Given exercise 1: In the Cruze Diesel thread, what color is the '14 Cruze Diesel?
Given exercise 2: Write out the Cruze Diesel thread from "Finally delivered eh?" to "(Dec 22, 2011)".
Given exercise 3:
Does the Cruze Diesel thread support each statement below? Answer yes or no for each, and quote the words that decide it.
(a) The dealer is about 175 miles away.
(b) The poster took the spare tire and jack kit from the '11 before trading it in.
(c) The tires on the diesel are currently inflated to 35 lbs.

Selection:
####
# Picked up my double-take machine



## PanJet (Jun 18, 2013)

Finally traded my '11 Cruze on a '14 Cruze Diesel last night. Tungsten Grey color; love it so far.

Had my first double-take with less than 40 miles on the clock when I pulled into a restaurant parking lot on the way home. A guy coming out the front door had a curious look on his face as I pulled into the parking lot. As I parked he looked again and again and finally walked around and peered behind my car to see what kind of badges were on it. As I got out he asked, "Is that a diesel? I didn't know Chevy made a diesel!"


----------



## jblackburn (Apr 14, 2012)

Finally delivered eh? Well congrats. Let us know your impressions compared to the 11 after some time with it. 


Sent from AutoGuide.com App


----------



## Danny5 (Dec 22, 2011)

Congo Rats! Did you salvage anything off the '11 before you traded her in?


----------



## PanJet (Jun 18, 2013)

Danny5 said:


> Congo Rats! Did you salvage anything off the '11 before you traded her in?


Nah. It was all stock anyway. I thought about taking the spare tire and jack kit for good measure on long trips in the middle of nowhere, but I decided against it.

I was able to drive it about 175 miles so far (dealer is that far), so I got a good run-in on it. It only had 6 miles on the clock when I picked her up, and I drove my passenger nuts varying the engine the whole way home. It's too bad we don't have some good hills here to really give it a good long work up without gaining too much speed.

Impressions so far are that it is far more refined than the '11. Granted, I can't tell you how much of that is improvement in model years vs the fact that the diesel is a premium build.

A few things I noticed so far:
-Aside from the different engine, the first thing I noticed was the lack of the clunky 6AT the '11s were known for. No more pressing on the gas while coasting up to a light and wondering how hard the tranny is going to engage. The Aisin is butter smooth. As much as I liked my '11, that I will _not_ miss.
-Engine noise in the cabin is pleasantly about the same or even better than the 1.4L
-Other noises (road, wind, etc.) are quieter than my '11; might have a lot to do with the improved sound insulation on the diesel
-The ride is very similar; if anything, the diesel has a slight bit more harsh ride (so slight it's not worth mentioning almost), but the reduction in road noise makes it more pleasant. It's really had to compare given so many different variables here. The '11 2LT's did not have the standard stiffer suspension that the '12 and subsequent 2LTs do, and the diesel has as stiffer suspension and different tires. Plus, I ran my tires on my 2LT at about 35 lbs, and the tires on the diesel are currently inflated to 40 lbs. However, the diesel is also much heavier. Add in the fact that the suspension is brand new, and it's really hard to compare. No complaints, however.
####
Listed entries:

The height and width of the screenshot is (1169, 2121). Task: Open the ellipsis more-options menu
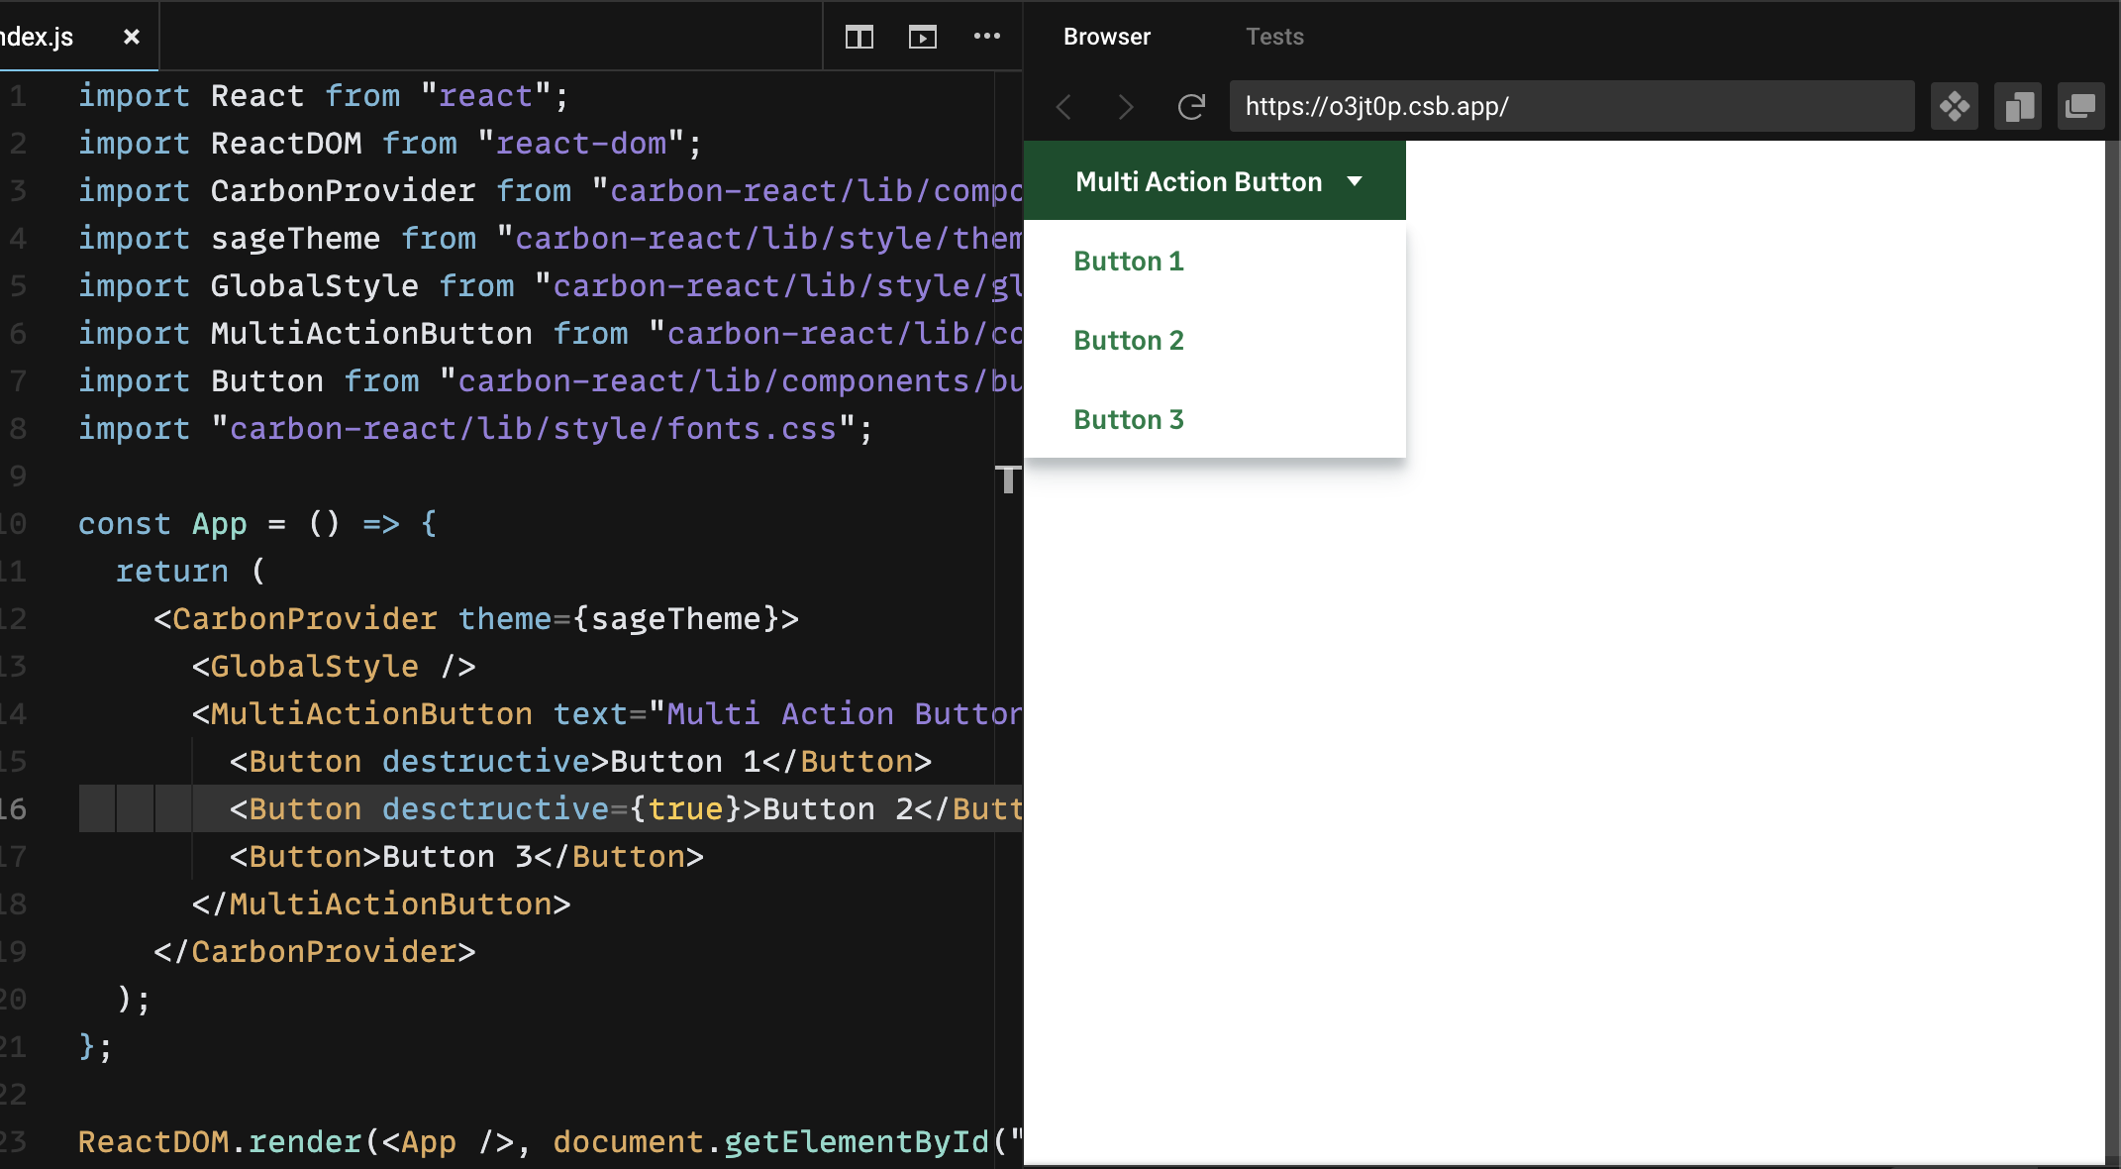987,37
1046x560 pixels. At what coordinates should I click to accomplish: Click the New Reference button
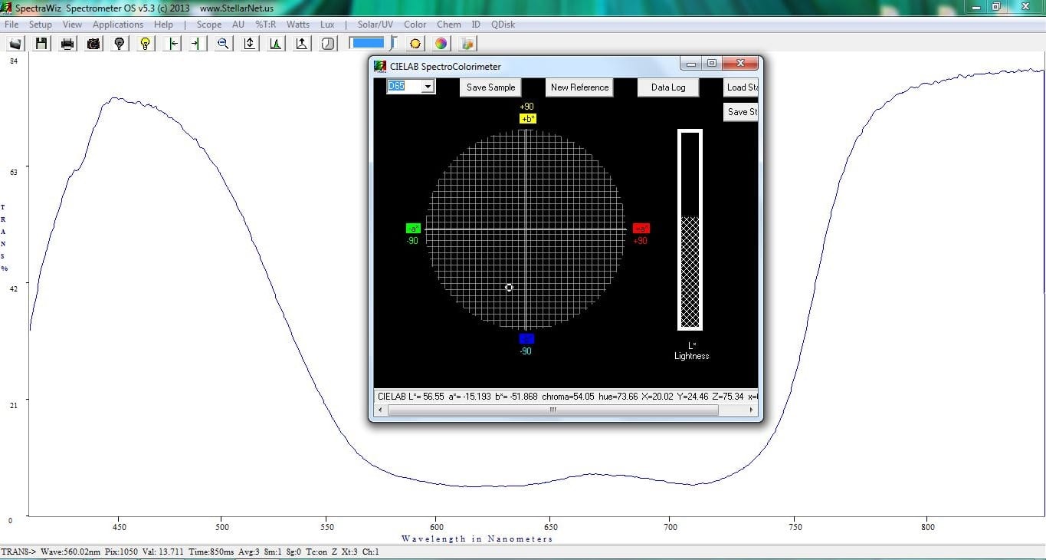click(579, 87)
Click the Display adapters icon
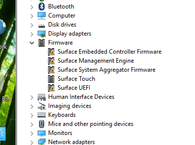The width and height of the screenshot is (195, 145). click(42, 34)
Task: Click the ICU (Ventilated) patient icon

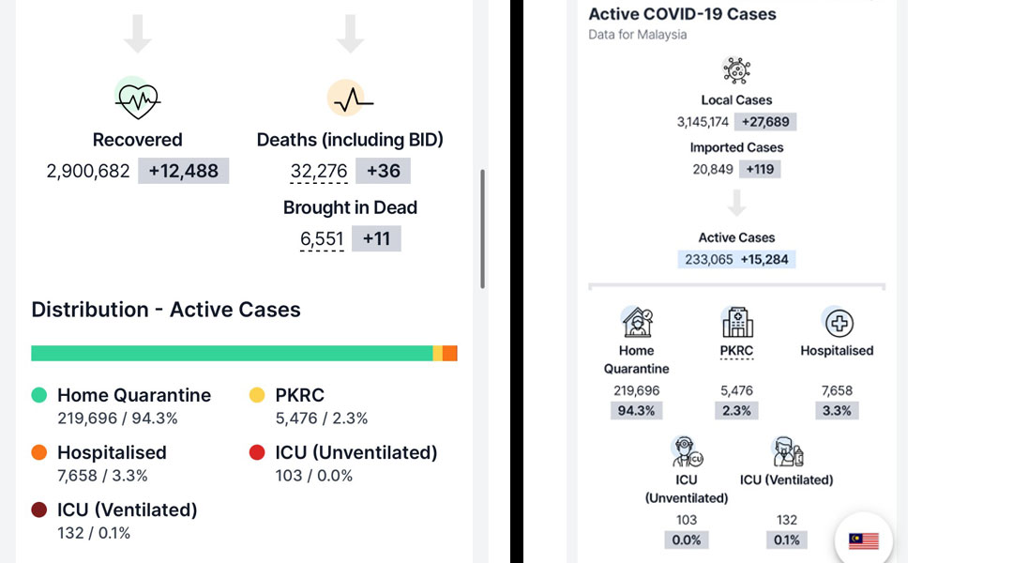Action: [x=786, y=451]
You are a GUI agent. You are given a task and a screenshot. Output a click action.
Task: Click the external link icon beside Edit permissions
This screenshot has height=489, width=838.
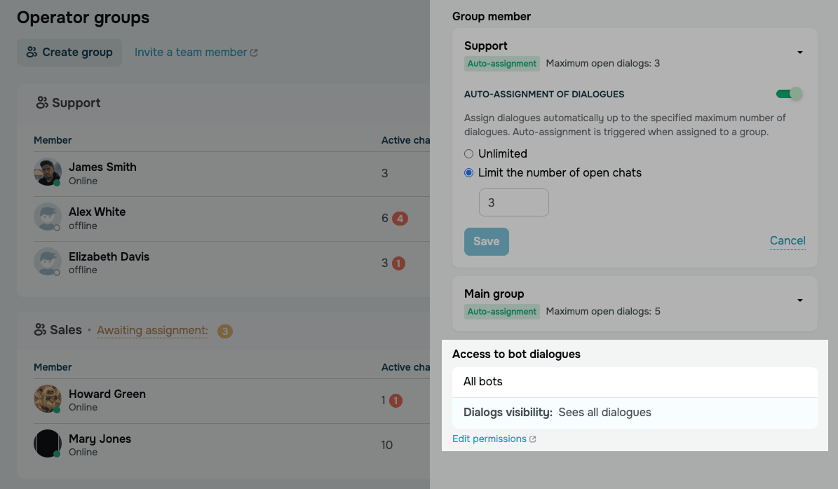click(533, 439)
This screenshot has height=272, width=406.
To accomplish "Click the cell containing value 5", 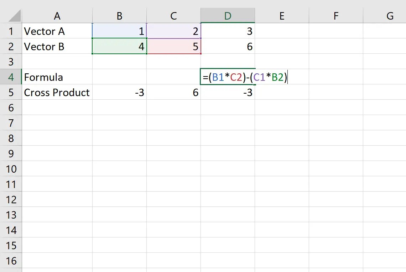I will coord(173,47).
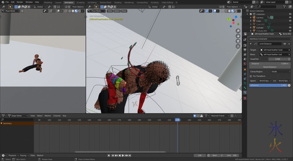Image resolution: width=293 pixels, height=161 pixels.
Task: Click the Reset Distance button
Action: [x=270, y=67]
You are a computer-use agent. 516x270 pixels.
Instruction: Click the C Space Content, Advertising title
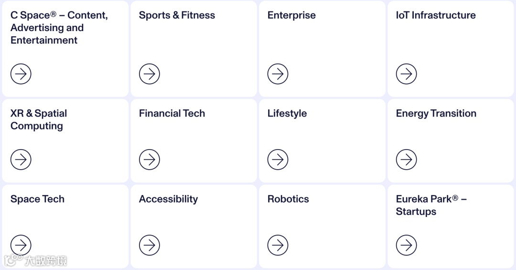[59, 28]
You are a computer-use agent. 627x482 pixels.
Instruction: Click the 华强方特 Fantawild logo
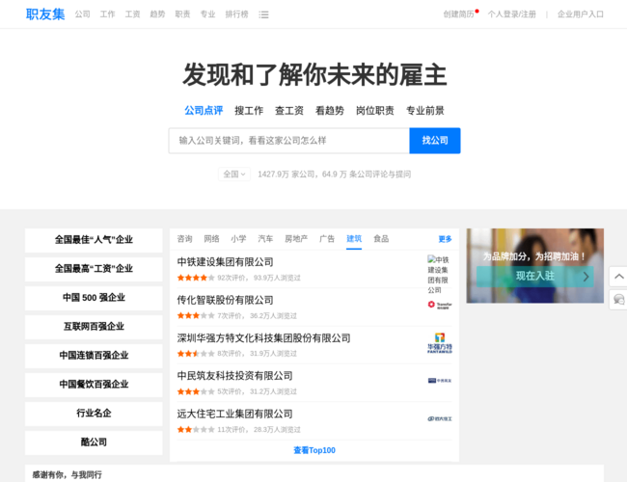pyautogui.click(x=439, y=342)
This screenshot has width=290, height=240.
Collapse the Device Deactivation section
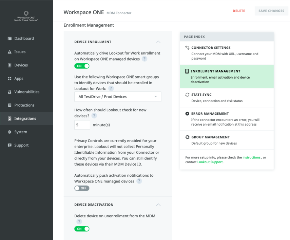(158, 205)
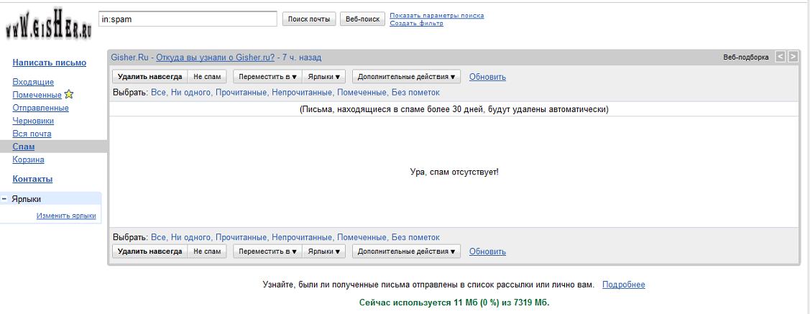Select Непрочитанные in top Выбрать row
810x314 pixels.
tap(302, 93)
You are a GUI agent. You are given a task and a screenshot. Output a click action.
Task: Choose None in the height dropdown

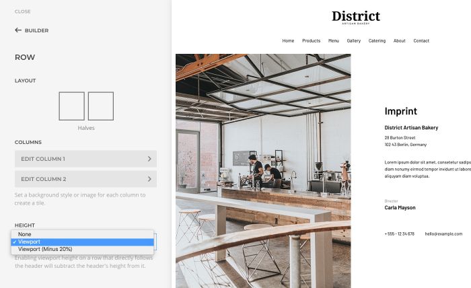(x=25, y=234)
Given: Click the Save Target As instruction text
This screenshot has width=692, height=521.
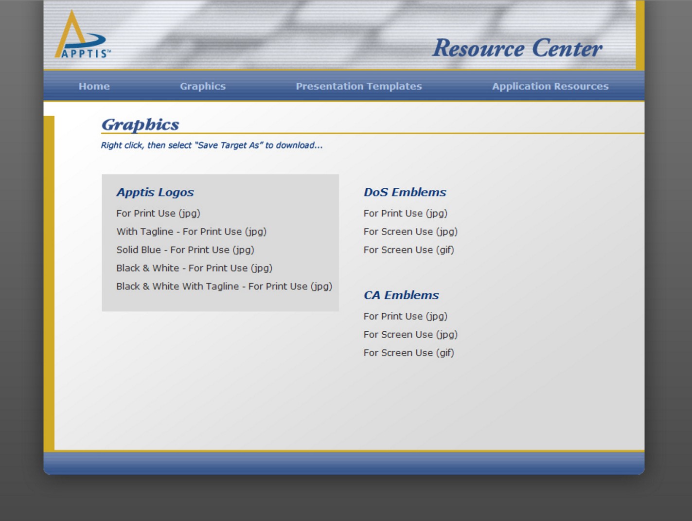Looking at the screenshot, I should (x=212, y=145).
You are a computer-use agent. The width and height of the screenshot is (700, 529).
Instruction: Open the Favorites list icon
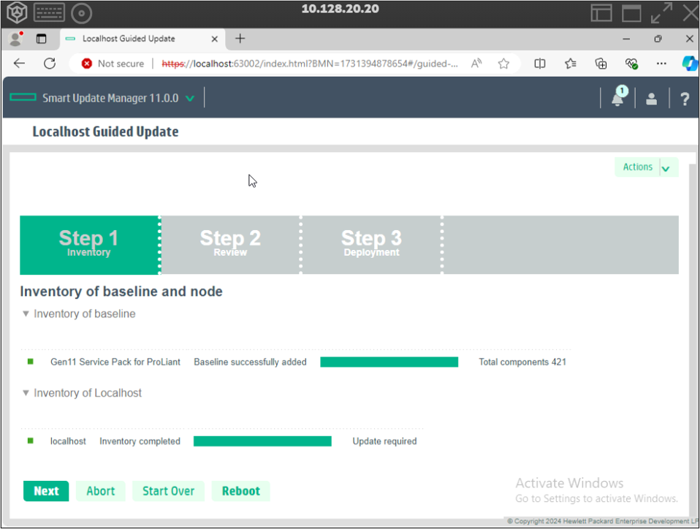coord(570,64)
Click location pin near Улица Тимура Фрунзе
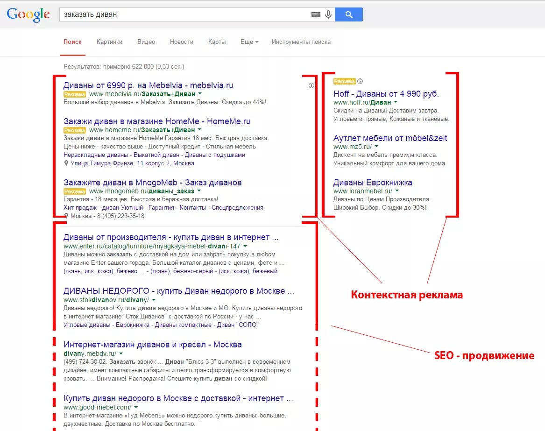The width and height of the screenshot is (545, 431). tap(66, 163)
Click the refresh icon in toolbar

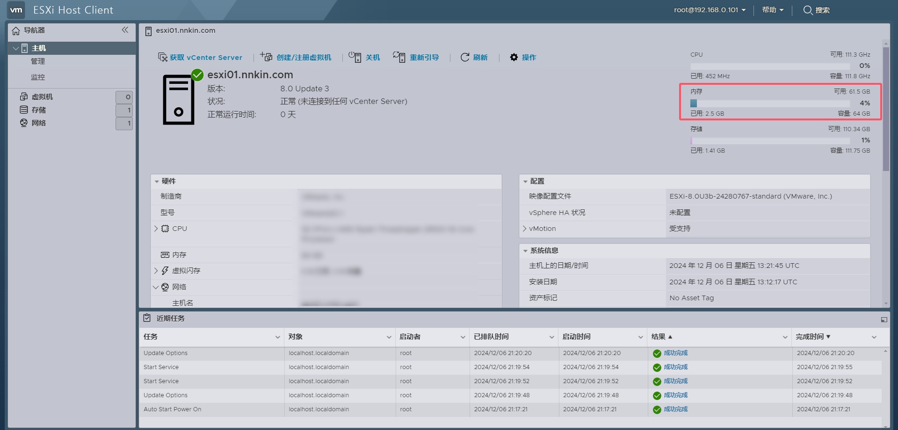465,57
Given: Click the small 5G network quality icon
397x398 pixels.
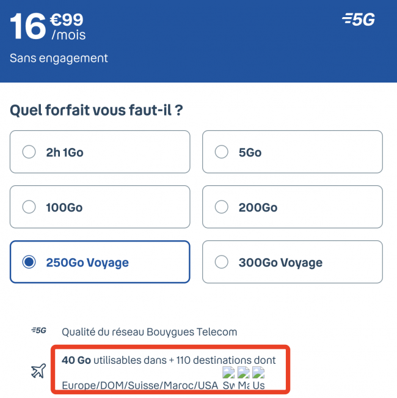Looking at the screenshot, I should (38, 331).
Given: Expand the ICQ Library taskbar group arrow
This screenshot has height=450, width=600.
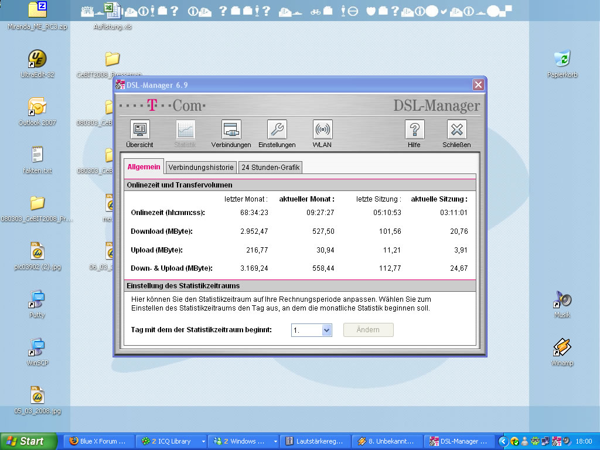Looking at the screenshot, I should point(203,441).
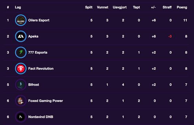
####
Worked answer 1: Tungsten Grey

Worked answer 2:
Finally delivered eh? Well congrats. Let us know your impressions compared to the 11 after some time with it. 


Sent from AutoGuide.com App


----------



## Danny5 (Dec 22, 2011)

Worked answer 3:
(a) Yes: "I was able to drive it about 175 miles so far (dealer is that far)"
(b) No: "I thought about taking the spare tire and jack kit for good measure on long trips in the middle of nowhere, but I decided against it."
(c) No: "the tires on the diesel are currently inflated to 40 lbs."